With words like these, Booker is blatantly taking advantage of the worst dairy crisis experienced by farmers across the country.
While some are already paying a fair farmgate price for liquid milk, and therefore not affecting the farm gate price through retail promotions, others have no sustainable pricing system in place.
So who is funding these promotions? Are Farmfoods, Booker and others taking advantage of poor farmgate dairy prices and therefore are dairy farmers indirectly paying the price for these promotions?
With the dairy industry going through the most difficult time it has ever faced in the past seven years with milk prices far below break-even levels, promotions like these add fuel to the fire to any dairy farmer’s situation.
How can dairy farmers trust their milk buyer when they don’t have any transparency on how their milk prices are calculated? This is only exaggerated when A or B prices and volumes are implemented. Can we be sure that milk buyers aren’t offering distressed milk at any price to aid retail promotions with no regard of how that impacts on farm? Our calls for sustainable supply chains are even more important now, more than ever. We know Farmfoods do not hold long term contracts with their dairy suppliers and therefore are they bulk buying at the cheaper B price?
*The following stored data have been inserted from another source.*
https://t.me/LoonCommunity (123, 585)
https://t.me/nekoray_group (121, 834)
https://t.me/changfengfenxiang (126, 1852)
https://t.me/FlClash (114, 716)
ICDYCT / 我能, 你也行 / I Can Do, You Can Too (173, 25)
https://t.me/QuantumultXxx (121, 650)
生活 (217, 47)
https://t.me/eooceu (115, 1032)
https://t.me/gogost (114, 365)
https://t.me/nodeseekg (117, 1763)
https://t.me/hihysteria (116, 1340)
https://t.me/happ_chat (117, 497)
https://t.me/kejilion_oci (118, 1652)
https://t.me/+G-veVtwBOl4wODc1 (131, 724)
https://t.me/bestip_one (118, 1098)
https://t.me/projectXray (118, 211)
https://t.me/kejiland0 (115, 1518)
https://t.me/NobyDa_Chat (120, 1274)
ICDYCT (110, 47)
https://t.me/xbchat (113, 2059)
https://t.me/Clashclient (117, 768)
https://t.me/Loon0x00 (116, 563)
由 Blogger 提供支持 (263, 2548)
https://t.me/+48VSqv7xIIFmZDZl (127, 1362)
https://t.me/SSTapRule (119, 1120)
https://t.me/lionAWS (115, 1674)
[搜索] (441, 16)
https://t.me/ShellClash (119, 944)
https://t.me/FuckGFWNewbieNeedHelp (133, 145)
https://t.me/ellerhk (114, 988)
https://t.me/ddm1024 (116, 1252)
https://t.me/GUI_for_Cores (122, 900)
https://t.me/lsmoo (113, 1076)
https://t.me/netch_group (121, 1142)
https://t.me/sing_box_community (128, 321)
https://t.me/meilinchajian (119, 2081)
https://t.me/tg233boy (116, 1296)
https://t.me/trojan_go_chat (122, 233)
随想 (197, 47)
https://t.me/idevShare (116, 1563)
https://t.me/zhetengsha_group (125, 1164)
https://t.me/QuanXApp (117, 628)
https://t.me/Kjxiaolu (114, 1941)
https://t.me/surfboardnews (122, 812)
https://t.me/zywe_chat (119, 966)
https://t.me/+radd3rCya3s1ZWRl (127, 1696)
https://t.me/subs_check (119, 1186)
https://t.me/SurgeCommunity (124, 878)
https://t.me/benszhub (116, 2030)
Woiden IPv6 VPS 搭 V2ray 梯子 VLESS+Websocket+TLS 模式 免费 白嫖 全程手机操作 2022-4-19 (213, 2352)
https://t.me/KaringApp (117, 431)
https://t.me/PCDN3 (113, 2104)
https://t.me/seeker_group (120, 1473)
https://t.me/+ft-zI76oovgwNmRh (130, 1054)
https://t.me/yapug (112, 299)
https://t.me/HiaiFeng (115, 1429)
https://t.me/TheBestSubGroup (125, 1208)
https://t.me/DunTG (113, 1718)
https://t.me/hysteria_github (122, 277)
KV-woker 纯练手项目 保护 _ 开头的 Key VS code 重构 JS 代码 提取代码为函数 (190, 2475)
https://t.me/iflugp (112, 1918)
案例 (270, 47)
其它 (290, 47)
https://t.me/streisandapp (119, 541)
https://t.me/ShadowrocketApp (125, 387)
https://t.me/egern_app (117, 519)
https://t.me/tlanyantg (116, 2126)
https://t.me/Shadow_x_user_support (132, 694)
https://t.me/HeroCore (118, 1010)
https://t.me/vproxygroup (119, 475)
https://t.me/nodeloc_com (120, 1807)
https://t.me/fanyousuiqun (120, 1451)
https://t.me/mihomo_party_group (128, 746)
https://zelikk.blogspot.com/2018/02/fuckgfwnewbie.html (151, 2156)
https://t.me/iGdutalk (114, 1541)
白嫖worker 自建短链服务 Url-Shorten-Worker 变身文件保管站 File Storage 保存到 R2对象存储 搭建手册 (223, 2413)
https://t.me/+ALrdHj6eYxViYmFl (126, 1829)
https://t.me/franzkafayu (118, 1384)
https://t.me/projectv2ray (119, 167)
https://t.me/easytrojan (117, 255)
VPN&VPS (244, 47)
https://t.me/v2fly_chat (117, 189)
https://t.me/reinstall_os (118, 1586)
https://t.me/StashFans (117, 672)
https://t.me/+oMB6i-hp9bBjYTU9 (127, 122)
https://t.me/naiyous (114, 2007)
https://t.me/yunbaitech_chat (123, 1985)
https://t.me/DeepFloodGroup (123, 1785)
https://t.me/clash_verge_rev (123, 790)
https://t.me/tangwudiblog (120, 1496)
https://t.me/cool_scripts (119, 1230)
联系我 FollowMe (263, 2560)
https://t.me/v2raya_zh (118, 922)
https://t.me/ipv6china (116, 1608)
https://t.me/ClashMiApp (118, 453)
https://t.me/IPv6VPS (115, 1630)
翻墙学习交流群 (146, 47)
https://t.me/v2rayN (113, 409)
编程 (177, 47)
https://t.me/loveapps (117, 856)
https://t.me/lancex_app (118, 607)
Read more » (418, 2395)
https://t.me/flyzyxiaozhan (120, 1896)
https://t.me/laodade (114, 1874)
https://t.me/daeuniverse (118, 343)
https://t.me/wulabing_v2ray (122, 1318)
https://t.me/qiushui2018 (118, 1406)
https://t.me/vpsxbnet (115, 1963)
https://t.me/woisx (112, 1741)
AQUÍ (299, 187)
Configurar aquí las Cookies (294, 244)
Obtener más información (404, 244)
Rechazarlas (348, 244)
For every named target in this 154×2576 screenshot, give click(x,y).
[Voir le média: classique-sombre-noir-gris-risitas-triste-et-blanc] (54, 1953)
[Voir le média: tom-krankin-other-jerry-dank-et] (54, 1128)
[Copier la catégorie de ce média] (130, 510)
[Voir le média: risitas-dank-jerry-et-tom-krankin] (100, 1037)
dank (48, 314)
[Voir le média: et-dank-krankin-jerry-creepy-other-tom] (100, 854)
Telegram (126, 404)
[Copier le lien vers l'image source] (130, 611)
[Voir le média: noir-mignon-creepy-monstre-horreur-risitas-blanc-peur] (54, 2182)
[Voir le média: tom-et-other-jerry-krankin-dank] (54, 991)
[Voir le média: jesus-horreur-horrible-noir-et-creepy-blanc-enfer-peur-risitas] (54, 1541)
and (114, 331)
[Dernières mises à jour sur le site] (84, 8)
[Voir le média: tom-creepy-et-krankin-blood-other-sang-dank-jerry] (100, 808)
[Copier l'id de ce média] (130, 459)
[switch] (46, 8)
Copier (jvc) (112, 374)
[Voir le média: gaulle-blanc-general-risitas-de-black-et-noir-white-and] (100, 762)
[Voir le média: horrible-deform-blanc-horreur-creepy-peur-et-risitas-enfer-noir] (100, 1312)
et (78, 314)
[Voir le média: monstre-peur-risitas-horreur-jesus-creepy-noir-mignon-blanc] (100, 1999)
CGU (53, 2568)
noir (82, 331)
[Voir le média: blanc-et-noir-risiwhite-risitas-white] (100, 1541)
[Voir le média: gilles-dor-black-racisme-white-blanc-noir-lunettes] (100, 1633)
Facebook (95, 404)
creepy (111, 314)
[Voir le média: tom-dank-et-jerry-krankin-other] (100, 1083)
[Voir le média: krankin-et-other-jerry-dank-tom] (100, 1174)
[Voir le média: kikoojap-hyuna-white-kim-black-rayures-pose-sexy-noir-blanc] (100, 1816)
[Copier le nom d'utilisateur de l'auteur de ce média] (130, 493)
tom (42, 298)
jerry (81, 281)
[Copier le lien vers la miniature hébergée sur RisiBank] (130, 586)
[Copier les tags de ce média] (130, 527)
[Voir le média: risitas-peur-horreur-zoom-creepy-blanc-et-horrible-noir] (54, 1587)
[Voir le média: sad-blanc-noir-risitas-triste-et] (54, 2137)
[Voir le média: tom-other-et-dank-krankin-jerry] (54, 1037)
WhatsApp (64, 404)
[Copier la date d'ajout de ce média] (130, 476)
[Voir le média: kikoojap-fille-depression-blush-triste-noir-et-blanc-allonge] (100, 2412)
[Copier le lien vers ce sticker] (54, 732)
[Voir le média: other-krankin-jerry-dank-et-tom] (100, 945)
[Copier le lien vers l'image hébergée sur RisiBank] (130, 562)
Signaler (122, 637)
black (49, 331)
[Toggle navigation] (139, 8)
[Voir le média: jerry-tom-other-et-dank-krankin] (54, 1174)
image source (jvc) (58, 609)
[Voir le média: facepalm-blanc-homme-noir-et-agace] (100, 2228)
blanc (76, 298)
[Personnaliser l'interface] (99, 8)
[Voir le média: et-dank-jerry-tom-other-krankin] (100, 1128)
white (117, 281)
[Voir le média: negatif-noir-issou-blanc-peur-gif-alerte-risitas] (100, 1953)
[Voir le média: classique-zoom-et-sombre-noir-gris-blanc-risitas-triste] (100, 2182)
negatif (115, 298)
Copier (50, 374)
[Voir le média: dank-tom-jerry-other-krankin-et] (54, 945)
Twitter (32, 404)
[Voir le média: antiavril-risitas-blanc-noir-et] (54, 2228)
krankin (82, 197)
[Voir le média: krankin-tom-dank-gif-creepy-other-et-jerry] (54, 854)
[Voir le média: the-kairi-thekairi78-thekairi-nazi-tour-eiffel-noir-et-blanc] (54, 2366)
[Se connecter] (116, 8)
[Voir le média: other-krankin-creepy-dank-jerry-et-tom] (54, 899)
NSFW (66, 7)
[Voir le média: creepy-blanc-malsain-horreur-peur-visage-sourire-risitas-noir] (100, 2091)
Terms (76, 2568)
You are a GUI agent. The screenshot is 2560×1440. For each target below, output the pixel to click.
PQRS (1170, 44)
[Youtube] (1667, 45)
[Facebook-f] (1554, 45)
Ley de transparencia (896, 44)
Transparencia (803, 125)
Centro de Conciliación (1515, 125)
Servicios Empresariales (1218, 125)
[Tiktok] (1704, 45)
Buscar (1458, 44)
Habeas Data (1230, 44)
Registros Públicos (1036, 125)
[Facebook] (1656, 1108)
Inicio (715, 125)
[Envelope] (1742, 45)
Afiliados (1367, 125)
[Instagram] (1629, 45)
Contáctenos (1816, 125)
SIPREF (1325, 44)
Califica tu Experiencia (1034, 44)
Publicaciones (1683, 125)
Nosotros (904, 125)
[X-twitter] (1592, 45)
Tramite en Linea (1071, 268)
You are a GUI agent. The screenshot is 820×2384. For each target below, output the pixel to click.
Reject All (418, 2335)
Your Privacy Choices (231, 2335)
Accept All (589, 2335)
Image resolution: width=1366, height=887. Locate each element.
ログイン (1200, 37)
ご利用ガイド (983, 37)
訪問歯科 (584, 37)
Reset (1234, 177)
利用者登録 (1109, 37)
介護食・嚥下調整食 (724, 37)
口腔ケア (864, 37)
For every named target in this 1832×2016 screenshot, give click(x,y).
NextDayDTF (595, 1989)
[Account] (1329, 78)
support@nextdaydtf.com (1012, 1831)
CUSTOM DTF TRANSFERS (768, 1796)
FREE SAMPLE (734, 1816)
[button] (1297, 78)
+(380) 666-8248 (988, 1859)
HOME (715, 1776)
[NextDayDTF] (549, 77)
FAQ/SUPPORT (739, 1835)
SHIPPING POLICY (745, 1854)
Whilst the focus above is on liquid milk, farmers suffering the most are those supplying milk into other dairy products. Over the past few months we have seen a few retailers put in place sustainable pricing models on own label cheese. This is far from the norm. If retailers want to secure British dairy products in the future, now is the time to act to support those who are producing the raw materials.
We are calling on all food businesses within the supply chain, including retailers, discounters, food catering business and food manufactures, for clear and transparent supply chains that offer a sustainable milk price back to the farm regardless of its end use.